(Stored data)
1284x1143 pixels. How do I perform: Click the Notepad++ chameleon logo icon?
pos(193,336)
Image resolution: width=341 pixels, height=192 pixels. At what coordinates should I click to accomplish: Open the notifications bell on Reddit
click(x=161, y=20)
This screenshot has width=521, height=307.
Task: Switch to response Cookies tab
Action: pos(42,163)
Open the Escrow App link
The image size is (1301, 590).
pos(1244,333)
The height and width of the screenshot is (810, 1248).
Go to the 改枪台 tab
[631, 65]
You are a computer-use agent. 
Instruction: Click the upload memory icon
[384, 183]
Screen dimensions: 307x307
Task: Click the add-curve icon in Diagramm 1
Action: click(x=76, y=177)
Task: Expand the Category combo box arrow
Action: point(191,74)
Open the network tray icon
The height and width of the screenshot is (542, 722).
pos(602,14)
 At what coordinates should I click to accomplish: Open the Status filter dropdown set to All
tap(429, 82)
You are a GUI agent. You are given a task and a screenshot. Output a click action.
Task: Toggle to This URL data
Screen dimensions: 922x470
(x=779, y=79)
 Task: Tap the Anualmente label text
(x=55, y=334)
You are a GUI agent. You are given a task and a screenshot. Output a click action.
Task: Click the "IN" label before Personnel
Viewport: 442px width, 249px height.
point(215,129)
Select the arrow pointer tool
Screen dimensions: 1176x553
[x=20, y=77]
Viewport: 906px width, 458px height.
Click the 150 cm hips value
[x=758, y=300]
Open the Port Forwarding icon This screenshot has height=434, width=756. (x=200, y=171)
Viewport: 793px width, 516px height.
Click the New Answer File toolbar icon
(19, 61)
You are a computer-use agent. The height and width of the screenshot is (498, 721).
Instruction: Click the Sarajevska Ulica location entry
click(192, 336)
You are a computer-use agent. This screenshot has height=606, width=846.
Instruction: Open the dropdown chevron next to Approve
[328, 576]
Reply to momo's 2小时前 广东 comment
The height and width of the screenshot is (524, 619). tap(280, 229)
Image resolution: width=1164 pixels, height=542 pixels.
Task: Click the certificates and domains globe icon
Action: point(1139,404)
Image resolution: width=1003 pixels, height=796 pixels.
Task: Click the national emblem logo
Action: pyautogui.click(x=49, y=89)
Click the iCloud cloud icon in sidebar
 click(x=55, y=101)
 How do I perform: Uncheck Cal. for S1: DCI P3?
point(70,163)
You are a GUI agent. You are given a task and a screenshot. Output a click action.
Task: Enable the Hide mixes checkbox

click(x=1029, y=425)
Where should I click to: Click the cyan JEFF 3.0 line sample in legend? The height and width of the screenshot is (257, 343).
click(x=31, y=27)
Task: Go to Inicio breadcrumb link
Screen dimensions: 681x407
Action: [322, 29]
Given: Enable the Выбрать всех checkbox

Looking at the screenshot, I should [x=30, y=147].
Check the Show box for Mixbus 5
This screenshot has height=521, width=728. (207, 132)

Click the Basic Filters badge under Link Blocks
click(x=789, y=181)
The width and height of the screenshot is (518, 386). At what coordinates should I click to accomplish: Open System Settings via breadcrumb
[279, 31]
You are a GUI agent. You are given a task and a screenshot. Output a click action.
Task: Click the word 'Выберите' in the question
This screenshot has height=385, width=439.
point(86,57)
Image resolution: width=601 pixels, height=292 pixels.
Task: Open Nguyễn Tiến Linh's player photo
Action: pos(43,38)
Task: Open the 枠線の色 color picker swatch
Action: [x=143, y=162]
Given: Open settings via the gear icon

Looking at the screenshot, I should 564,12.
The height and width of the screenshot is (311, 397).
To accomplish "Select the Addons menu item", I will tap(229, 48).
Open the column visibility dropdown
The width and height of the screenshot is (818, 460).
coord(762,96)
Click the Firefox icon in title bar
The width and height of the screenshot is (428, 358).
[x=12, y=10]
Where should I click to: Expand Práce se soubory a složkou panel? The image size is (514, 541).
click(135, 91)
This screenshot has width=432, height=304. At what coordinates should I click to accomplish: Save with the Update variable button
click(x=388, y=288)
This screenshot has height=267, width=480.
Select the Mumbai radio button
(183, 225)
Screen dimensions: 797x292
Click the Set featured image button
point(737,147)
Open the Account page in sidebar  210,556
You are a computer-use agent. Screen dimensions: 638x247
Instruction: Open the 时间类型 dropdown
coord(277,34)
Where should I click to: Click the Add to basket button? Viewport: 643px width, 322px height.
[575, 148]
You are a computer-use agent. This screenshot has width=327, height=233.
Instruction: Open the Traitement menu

* _WORK ORDER_
What is wanted is the line containing "You are a computer-use agent. Screen" and every line after it through the last line of the entries, printed exactly.

* _WRITTEN SOLUTION_
You are a computer-use agent. Screen dimensions: 638x247
Instruction: Open the 时间类型 dropdown
coord(277,34)
Where should I click to: Click the Add to basket button? Viewport: 643px width, 322px height.
[575, 148]
You are a computer-use agent. This screenshot has width=327, height=233.
Instruction: Open the Traitement menu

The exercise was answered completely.